Selected text:
Sometime in autumn, something interesting occurred to me while waiting for the A train at 145th Street after work. I was with my colleague, Priya, who also lived uptown, and we were probably there within the latter half of the evening rush. We both felt that the train was taking a while to arrive, and it felt particularly wrong to me that it was the A train that was late. I figured that any line with a Duke Ellington Orchestra song about it should live up to its legacy, and get me home.

We were standing there, and it was hot, and we were both new teachers. I was wearing wool slacks and a tucked-in shirt and carrying a backpack with a laptop and lesson plans, plus a canvas tote with leftover food. My knees hurt from standing up in the classroom. There were a good number of people on the platform, and I think Priya commented that the number proved the train was late. “Look at all the people,” she said.

Then, a new wave of people came up the stairs onto the platform, where, like gas molecules intermingling with other gas molecules, they floated into positions along the track. I remember noticing a woman who may have been of East Asian descent among this new group. She was quiet, and looked self-possessed. Some of the new arrivals kept walking toward a second flight of stairs to another platform, but plenty of them integrated into the initial—initial to me—group that had been waiting for the A.

Direction a: Output the lines of the listing exactly, starting with the line that contains "Where should I" and going on through the line that contains "coord(150,287)", with both of those lines included. Leave the pictures out of your answer.
The listing that follows bears no relation to the account of waiting for the A train.

Data rows:
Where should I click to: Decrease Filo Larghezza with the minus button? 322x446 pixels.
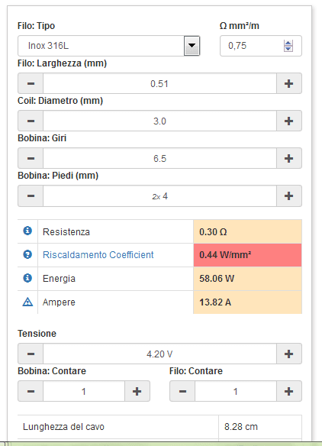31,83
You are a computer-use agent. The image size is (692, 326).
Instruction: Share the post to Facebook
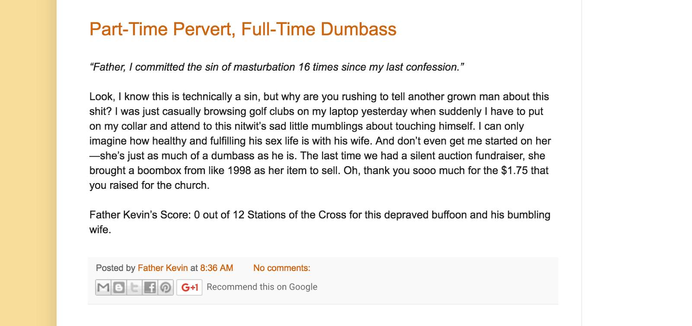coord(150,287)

* * *

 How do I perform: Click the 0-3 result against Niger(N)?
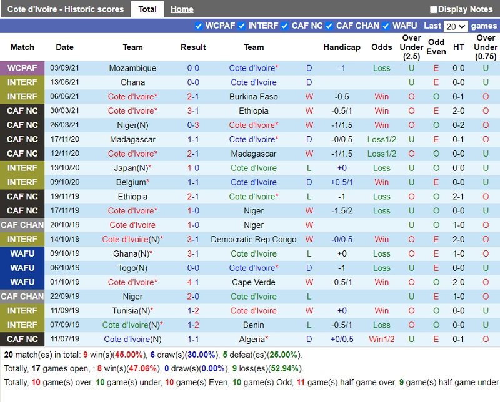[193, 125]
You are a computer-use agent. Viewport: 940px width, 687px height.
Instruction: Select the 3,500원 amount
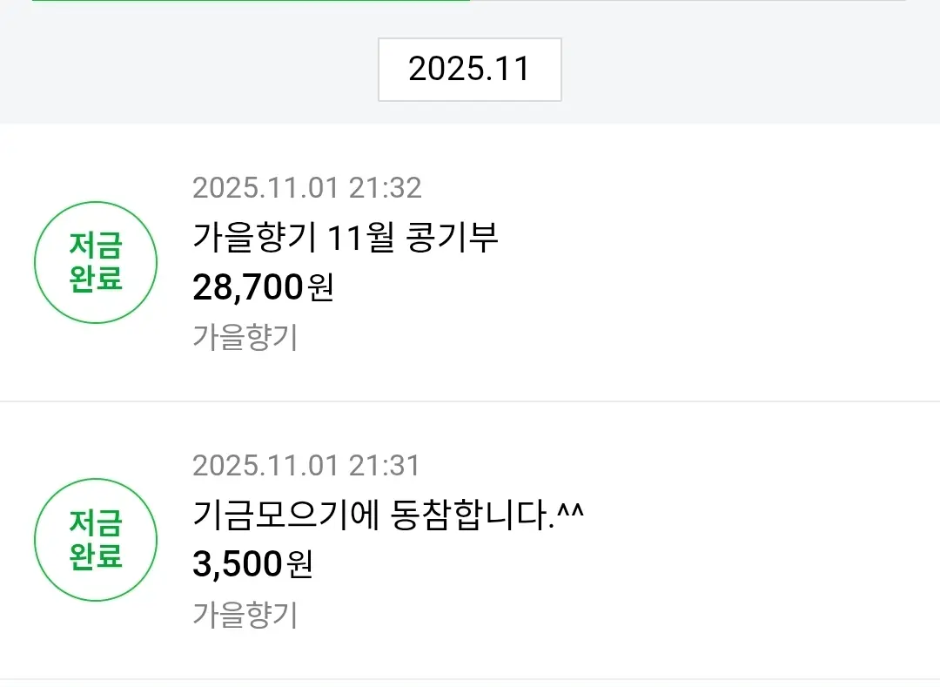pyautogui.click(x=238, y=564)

Direction b: From the account of waiting for the A train, return the passage starting with "Sometime in autumn, something" and going on through "get me home.", copied exactly.

Result a:
Where should I click to: Decrease Filo Larghezza with the minus button? 322x446 pixels.
31,83
You are a computer-use agent. The image size is (692, 326).
Instruction: Share the post to Facebook
coord(150,287)

Result b:
Sometime in autumn, something interesting occurred to me while waiting for the A train at 145th Street after work. I was with my colleague, Priya, who also lived uptown, and we were probably there within the latter half of the evening rush. We both felt that the train was taking a while to arrive, and it felt particularly wrong to me that it was the A train that was late. I figured that any line with a Duke Ellington Orchestra song about it should live up to its legacy, and get me home.